● **ABOUT THIS TASK**: Scan the entries below and tally the lines that include "تعلیم". Return nothing but the tally.

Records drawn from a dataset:
+ + + +

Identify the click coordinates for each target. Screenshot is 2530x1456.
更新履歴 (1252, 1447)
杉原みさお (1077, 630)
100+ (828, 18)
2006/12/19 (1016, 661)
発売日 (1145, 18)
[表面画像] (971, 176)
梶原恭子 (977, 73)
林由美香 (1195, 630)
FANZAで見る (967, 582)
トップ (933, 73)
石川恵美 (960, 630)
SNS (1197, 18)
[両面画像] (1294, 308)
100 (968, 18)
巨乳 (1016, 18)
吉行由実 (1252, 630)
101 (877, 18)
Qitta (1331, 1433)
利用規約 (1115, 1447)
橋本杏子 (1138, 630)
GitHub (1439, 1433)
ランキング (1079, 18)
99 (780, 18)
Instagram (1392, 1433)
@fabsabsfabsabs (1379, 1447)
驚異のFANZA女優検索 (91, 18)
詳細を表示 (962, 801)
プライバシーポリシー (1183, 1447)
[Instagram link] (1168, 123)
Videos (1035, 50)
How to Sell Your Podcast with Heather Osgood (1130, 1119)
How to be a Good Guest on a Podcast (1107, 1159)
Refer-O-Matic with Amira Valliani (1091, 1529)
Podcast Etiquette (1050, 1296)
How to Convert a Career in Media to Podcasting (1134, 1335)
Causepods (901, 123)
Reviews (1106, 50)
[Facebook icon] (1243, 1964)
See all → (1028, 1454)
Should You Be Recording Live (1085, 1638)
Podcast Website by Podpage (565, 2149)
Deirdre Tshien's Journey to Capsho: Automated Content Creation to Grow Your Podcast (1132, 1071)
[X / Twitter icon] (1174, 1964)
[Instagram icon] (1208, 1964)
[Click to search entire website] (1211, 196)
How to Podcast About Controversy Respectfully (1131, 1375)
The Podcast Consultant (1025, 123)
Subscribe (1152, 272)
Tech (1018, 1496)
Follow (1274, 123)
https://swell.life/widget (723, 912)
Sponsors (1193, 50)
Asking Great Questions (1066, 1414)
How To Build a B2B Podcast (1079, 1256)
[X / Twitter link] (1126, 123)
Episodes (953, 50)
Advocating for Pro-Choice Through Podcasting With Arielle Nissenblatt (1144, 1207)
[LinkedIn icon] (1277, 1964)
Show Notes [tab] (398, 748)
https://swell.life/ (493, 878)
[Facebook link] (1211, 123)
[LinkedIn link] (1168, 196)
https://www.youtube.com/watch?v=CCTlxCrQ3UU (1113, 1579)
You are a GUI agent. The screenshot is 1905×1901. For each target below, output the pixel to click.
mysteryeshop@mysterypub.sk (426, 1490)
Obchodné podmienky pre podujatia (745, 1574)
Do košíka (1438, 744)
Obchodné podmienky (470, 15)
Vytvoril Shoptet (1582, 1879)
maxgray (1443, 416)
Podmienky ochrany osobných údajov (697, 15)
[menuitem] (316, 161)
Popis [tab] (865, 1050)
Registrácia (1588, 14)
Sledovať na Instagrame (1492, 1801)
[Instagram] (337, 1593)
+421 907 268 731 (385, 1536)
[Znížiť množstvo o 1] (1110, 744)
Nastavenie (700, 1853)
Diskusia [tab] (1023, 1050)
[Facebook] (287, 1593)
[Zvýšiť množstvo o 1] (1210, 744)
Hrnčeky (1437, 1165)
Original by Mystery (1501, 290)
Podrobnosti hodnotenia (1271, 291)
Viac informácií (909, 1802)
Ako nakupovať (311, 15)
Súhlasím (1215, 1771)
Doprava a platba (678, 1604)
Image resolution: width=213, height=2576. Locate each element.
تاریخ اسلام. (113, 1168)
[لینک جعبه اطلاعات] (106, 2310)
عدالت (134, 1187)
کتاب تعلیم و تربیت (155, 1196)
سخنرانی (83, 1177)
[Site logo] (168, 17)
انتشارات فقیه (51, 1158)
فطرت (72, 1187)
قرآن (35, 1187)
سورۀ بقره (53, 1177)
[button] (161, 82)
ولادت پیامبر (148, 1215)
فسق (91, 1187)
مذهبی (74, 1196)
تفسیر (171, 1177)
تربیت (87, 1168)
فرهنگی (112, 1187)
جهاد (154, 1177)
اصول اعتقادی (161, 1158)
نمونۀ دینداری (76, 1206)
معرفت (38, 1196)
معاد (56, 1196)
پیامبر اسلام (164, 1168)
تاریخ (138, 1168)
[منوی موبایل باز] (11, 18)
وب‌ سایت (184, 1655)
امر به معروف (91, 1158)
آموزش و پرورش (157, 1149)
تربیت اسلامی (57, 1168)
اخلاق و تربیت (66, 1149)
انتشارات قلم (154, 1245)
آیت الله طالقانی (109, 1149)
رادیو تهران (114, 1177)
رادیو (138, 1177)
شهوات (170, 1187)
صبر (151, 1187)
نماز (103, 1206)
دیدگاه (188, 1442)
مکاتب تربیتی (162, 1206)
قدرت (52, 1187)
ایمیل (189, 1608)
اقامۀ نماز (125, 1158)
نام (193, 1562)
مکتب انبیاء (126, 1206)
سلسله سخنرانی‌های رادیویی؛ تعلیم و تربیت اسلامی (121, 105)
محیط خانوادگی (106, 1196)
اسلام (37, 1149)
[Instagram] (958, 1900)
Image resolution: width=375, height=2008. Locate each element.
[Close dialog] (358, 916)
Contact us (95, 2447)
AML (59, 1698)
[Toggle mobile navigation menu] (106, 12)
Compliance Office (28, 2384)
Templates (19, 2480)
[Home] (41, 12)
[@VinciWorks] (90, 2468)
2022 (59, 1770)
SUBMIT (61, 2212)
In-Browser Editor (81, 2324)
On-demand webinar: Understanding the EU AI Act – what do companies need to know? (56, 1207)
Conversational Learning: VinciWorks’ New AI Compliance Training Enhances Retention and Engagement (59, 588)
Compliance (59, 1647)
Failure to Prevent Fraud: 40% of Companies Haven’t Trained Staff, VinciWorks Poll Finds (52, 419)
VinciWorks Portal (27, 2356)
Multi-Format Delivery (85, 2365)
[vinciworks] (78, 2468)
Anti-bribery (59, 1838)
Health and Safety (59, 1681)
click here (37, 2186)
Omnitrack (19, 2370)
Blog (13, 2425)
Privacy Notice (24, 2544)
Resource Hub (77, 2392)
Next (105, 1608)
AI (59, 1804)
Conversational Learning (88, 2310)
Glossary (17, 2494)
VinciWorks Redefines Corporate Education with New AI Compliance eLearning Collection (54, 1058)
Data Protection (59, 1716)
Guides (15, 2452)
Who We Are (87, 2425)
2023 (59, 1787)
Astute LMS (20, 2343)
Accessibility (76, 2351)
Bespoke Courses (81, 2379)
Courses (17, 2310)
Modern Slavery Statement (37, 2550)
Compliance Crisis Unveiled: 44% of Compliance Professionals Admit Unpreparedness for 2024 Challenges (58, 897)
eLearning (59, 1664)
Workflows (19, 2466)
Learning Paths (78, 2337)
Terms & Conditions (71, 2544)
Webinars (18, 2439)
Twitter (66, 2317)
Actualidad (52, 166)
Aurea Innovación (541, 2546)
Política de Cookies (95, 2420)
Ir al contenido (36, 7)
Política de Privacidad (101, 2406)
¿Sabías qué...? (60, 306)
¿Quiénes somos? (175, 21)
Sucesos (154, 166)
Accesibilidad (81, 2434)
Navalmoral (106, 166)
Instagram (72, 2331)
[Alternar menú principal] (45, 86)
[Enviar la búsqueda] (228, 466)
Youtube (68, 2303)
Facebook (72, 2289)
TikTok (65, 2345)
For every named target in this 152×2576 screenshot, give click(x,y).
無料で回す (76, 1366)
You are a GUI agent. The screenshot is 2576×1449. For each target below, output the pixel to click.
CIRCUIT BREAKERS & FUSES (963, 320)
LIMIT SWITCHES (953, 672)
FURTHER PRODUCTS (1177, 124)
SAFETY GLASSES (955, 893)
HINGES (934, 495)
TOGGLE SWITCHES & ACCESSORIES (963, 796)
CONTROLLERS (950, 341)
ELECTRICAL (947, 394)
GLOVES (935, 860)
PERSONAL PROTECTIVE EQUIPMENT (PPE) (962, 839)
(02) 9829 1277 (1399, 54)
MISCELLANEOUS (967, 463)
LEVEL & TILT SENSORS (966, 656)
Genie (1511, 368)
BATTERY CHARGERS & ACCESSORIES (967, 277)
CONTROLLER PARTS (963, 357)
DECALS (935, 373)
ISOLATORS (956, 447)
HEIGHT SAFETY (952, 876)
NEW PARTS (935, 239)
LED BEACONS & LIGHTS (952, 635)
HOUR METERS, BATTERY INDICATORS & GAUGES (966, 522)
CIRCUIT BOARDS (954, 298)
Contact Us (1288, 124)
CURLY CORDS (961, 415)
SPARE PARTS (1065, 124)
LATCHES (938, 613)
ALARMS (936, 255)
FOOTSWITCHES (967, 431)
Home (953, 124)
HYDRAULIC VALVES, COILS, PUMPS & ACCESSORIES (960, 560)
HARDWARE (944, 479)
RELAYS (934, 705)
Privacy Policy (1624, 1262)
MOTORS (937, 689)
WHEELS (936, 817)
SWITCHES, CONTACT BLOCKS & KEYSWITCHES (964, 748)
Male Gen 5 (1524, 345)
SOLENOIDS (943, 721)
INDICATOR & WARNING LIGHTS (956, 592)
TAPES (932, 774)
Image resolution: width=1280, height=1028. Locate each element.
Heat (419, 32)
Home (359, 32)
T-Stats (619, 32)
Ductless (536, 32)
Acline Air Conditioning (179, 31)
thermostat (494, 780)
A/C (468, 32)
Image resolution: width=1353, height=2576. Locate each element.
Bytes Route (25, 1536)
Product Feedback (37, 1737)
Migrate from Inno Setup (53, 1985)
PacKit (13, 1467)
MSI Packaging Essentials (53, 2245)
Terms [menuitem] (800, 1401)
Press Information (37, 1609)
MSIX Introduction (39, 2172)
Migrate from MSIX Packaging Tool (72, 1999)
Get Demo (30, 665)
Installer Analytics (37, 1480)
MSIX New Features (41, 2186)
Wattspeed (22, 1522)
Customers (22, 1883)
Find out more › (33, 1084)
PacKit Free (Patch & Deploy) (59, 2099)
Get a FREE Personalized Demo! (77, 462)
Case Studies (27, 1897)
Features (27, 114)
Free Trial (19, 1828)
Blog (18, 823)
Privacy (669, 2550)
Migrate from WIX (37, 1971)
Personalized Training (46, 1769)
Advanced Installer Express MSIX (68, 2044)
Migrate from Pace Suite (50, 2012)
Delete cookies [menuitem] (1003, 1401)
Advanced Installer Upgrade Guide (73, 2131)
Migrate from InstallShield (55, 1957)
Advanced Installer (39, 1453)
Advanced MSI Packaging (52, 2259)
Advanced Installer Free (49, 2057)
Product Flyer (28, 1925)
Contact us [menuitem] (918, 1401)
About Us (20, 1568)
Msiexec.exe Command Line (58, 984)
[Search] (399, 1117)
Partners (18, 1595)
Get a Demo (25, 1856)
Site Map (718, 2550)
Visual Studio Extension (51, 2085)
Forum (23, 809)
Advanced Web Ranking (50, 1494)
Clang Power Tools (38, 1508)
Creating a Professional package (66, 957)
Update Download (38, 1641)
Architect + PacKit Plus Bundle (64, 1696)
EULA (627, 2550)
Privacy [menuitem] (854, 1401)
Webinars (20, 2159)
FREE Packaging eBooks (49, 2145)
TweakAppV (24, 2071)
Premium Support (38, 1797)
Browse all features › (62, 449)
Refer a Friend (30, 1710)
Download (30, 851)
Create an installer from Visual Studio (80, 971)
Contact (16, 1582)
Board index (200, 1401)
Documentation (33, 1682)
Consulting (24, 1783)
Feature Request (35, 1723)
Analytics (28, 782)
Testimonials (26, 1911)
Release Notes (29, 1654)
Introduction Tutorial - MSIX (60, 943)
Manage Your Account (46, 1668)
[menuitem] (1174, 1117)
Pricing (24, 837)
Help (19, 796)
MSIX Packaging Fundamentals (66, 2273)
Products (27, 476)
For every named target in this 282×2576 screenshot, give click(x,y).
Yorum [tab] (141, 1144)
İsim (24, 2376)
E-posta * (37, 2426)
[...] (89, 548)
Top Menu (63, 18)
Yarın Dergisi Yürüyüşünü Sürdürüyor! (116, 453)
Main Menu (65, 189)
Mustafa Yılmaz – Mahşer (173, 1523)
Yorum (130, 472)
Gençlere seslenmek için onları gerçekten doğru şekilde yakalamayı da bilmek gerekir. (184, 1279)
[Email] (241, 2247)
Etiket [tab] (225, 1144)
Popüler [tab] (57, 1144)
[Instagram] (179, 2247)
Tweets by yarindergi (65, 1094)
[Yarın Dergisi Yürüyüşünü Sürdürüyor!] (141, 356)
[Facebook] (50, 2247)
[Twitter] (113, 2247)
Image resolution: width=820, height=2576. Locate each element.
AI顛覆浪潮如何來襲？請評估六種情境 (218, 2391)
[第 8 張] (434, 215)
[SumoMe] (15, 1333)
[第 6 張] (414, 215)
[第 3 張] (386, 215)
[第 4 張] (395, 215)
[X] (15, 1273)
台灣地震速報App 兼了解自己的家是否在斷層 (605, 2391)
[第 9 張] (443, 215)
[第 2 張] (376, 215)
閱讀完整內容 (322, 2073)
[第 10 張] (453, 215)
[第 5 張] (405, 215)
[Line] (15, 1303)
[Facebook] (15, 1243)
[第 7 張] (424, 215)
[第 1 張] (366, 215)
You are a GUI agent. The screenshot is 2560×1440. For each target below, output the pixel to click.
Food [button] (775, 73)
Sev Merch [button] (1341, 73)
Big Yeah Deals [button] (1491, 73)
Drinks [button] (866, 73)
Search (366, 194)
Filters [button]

+ + + +

● **EXERCISE OUTPUT**: 2